Durante todo el día, hordas de gatos arrastraban su silueta esquelética por el jardincillo interior, donde un platanero cubierto de polvo luchaba por sobrevivir. En el fondo del patio habían excavado un pozo del cual la criada, una antigua esclava, sacaba agua para hacer la limpieza. Amín le había contado que Yasmín provenía del África negra, quizá de Ghana, y que Kadur Belhach la había comprado para su esposa en el mercado de Marrakech, antes de que los franceses abolieran la esclavitud.

En las cartas que escribía a su hermana, Mathilde mentía. Fingía que su vida se parecía a la de las novelas de Karen Blixen, Alexandra David-Néel o Pearl S. Buck. Componía unas aventuras en las que ella era la protagonista, en contacto con una población local ingenua y supersticiosa. Se describía a sí misma calzando botas y tocada con un sombrero, cabalgando altanera a lomos de un pura sangre árabe. Quería inspirar celos a Irène. Que sufriera con cada palabra, que se muriera de envidia, hacerla rabiar. Se vengaba de su hermana mayor, autoritaria y rígida, que la había tratado toda su vida como a una chiquilla y que a menudo había disfrutado humillándola en público. «Mathilde, la descerebrada, la descarada», decía Irène sin cariño ni indulgencia. Mathilde estaba convencida de que su hermana nunca la había entendido y la había mantenido prisionera de un afecto tiránico.

Cuando partió hacia Marruecos, huyendo de su pueblo, de los vecinos y del futuro que le estaba destinado, Mathilde experimentó un sentimiento de victoria. Las cartas que enviaba a su hermana eran entusiastas describiendo su vida en la casa de la medina. Insistía en el misterio de las callejuelas del barrio de Berrima, exageraba su suciedad, el ruido, el olor de los burros que transportaban a hombres y mercancías. Una monja del colegio e internado de Notre-Dame le había regalado un librito sobre Meknés con reproducciones de grabados de Delacroix.
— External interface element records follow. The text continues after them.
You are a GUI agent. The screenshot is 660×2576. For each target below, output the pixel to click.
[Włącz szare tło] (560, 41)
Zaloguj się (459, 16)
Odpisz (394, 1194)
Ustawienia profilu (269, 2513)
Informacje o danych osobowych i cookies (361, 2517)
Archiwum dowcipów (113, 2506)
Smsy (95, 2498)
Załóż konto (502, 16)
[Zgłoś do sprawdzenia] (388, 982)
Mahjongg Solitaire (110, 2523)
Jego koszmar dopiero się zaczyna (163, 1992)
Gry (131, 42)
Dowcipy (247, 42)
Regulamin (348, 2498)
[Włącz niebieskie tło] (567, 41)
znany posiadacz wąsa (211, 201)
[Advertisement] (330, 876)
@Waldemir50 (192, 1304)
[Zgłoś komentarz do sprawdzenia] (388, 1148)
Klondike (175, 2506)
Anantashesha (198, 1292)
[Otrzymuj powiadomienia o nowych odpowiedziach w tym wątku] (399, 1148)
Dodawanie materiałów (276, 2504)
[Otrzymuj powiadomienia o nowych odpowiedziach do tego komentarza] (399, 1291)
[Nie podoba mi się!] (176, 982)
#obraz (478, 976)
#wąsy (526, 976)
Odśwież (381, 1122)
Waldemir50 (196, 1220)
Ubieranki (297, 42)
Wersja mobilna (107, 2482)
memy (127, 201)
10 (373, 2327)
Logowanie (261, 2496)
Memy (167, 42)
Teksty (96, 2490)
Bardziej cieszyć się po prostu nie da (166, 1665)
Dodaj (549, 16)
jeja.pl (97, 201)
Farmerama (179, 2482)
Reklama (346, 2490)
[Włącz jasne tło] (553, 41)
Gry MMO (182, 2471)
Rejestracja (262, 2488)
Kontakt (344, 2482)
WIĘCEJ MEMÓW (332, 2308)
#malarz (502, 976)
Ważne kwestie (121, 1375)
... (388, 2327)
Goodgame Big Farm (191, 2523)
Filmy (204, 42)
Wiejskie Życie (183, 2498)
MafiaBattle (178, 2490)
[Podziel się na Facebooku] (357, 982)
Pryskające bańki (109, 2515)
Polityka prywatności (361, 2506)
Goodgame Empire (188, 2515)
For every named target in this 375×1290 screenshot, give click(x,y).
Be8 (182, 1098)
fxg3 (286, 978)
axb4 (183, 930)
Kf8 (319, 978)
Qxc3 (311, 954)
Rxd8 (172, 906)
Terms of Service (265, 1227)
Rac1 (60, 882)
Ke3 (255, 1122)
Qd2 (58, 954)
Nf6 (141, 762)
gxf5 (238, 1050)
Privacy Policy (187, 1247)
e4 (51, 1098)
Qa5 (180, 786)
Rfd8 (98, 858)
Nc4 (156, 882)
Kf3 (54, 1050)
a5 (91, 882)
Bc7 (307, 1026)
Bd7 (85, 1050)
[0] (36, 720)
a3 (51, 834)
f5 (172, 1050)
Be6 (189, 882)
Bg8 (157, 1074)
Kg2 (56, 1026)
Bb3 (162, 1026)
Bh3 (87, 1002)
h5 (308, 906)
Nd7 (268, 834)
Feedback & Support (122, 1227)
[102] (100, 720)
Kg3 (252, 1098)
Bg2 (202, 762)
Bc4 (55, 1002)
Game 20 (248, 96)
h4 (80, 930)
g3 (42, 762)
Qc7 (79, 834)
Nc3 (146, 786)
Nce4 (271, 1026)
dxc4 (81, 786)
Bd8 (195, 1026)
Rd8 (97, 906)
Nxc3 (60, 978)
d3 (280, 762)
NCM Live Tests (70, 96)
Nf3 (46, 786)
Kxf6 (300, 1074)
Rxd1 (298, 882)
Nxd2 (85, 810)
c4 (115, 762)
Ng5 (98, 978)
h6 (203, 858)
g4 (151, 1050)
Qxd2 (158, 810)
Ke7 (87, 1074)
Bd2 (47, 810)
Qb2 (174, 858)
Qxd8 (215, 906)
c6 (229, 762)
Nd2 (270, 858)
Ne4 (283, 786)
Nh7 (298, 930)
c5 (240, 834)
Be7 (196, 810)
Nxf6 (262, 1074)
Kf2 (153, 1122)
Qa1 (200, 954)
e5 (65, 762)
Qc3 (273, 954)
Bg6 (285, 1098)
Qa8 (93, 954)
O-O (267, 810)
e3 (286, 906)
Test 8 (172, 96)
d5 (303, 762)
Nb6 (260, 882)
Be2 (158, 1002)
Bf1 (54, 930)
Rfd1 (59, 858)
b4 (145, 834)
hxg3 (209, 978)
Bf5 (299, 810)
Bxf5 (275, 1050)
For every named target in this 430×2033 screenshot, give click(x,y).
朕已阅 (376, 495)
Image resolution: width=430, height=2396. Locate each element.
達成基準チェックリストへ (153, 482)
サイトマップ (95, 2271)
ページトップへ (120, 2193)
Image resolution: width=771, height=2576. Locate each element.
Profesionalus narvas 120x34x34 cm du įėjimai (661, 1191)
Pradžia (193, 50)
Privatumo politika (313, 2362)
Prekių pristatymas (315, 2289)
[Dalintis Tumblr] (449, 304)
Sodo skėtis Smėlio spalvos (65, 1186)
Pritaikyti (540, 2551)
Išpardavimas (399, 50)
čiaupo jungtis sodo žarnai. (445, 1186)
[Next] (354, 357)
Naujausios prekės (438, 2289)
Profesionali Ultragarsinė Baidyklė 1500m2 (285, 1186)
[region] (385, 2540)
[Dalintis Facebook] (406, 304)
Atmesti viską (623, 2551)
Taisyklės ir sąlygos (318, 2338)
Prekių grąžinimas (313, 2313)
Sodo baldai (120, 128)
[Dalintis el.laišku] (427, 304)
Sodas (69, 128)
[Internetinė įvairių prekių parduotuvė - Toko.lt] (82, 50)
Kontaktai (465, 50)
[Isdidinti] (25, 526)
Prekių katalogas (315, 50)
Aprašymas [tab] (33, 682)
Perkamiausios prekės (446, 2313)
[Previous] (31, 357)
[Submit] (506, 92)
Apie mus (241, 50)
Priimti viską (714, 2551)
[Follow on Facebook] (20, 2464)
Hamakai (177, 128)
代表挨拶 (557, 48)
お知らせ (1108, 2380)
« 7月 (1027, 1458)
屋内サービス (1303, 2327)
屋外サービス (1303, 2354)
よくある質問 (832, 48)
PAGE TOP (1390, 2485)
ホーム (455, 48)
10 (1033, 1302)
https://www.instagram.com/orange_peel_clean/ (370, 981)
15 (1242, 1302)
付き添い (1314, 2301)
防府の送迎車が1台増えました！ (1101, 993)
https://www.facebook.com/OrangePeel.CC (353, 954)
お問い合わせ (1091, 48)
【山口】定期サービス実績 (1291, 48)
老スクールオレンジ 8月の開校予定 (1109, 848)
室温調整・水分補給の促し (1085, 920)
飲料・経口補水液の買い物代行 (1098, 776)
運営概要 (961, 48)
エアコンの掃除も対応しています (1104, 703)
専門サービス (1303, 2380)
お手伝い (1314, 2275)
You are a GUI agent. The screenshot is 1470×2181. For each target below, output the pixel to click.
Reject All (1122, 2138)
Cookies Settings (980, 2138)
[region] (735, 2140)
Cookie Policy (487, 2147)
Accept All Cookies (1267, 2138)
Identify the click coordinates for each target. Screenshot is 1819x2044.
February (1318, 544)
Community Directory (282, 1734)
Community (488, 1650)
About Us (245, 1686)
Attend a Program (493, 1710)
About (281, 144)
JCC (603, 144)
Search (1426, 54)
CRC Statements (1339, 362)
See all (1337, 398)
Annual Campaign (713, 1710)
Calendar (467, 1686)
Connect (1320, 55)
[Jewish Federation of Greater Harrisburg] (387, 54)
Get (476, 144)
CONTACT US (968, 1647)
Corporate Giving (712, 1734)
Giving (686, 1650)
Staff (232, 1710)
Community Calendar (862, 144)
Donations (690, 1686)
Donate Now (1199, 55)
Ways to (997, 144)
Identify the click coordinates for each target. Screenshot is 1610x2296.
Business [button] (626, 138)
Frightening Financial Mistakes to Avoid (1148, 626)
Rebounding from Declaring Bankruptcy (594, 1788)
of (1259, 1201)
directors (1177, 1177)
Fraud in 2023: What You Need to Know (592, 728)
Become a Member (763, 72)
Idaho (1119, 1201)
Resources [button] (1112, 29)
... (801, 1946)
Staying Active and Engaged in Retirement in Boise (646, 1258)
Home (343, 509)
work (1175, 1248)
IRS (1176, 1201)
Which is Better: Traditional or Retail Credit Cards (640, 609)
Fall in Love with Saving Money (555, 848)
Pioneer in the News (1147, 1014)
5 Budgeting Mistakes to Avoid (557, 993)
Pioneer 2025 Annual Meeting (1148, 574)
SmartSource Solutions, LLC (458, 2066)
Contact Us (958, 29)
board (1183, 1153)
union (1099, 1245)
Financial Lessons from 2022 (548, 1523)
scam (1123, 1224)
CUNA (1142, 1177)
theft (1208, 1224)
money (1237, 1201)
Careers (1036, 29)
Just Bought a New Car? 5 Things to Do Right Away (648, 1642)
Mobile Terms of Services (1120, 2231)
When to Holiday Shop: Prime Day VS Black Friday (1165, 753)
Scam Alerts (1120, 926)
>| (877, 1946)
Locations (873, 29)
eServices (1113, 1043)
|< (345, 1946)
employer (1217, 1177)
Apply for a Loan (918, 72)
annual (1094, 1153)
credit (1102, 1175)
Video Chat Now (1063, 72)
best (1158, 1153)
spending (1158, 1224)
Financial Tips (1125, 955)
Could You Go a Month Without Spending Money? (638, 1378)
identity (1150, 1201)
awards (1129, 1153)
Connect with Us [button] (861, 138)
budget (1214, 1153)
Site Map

Dejaba en su mesilla de noche esa obra de hojas sepia para poderse impregnar de sus imágenes. Y se aprendió de memoria algunos breves textos de Pierre Loti que consideraba muy poéticos. Se maravillaba imaginando que el escritor había dormido a algunos kilómetros de donde ella estaba y que había posado su mirada en las murallas de la ciudad y en el embalse de Agdal.